According to sources, Tepco hopes to demonstrate its commitment to fully handle the aftermath of the nuclear disaster through reinforcing its local presence in Fukushima, where discontent has been mounting.
Many of the prefecture’s municipalities and residents believe the utility is failing to incorporate their opinions and suggestions in decision-making related to rebuilding projects, decontamination work and victims’ compensation because all of these matters are currently overseen by its Tokyo headquarters.
In a related step, Tepco plans to triple the number of specialists overseeing decontamination to 300 and to dispatch all of its 38,000 workers to Fukushima Prefecture two or three times annually to help communities, including to perform manual labor such as moving furniture and scrubbing residents’ homes.
Solar power promotion
The feed-in tariff system introduced in July to facilitate the use of renewable energies has been prompting financial institutions to fund solar power projects amid sluggish overall demand for loans.

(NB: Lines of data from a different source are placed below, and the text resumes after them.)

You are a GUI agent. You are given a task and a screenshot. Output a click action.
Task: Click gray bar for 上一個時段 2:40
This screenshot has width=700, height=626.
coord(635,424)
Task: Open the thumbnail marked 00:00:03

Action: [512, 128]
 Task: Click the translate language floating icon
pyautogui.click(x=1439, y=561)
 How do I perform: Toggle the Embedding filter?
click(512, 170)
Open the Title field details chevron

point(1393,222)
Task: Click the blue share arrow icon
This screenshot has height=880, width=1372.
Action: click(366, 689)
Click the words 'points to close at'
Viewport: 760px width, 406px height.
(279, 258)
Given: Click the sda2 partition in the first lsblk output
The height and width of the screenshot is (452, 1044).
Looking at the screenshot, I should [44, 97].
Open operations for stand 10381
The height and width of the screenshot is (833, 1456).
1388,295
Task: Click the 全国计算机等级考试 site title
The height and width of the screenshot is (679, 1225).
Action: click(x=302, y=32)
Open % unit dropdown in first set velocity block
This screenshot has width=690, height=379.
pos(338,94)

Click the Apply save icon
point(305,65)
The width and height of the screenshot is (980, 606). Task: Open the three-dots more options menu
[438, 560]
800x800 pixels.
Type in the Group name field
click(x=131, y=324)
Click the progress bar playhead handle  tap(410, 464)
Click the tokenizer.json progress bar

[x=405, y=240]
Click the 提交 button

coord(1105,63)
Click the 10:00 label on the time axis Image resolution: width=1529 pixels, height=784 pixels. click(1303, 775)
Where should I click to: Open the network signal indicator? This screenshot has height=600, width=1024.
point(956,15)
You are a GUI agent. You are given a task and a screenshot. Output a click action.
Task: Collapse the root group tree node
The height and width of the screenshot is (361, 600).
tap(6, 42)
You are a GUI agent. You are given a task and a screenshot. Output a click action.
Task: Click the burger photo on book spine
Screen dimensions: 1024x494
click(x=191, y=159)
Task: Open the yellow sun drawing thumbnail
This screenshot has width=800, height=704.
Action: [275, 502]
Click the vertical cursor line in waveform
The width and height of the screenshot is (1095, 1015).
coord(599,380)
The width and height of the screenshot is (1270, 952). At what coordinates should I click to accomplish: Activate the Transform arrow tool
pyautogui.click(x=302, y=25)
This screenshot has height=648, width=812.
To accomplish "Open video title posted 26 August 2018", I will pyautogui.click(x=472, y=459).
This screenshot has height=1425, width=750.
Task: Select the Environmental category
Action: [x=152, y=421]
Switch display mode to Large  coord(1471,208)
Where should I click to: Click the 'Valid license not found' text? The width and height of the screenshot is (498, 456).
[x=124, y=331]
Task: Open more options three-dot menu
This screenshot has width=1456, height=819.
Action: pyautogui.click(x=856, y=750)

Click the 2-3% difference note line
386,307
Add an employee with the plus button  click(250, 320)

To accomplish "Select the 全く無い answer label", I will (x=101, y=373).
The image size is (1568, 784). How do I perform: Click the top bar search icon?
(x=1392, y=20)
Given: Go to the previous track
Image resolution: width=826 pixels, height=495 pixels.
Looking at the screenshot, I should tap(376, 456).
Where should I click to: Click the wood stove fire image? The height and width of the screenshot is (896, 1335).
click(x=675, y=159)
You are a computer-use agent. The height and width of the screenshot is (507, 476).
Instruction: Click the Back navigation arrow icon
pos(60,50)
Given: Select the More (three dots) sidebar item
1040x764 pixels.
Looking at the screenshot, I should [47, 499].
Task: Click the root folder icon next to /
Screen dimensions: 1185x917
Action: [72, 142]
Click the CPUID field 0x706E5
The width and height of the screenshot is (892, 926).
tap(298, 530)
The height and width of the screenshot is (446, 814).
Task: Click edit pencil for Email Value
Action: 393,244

The program, which requires regional utilities to purchase all electricity created from renewable energy sources at premium rates, “makes it easier to forecast earnings” from power generation, an official at a major domestic bank said.
Mizuho Corporate Bank, a wholesale banking unit of Mizuho Financial Group Inc., will set up a ¥5 billion investment fund by month’s end for large-scale solar power generation projects. The fund will target solar power projects with a total cost of at least ¥10 billion, and cover 5 percent to 15 percent of the costs. The bank assumes the period for investments will span three to four years.
Mizuho Corporate Bank will also extend syndicated loans with regional banks to meet funding needs of participants in the projects. So far, the bank has decided to extend loans for a large-scale solar power project by JGC Corp. in Oita Prefecture, as well as a similar project in Kagoshima Prefecture by a group of companies, including Kyocera Corp.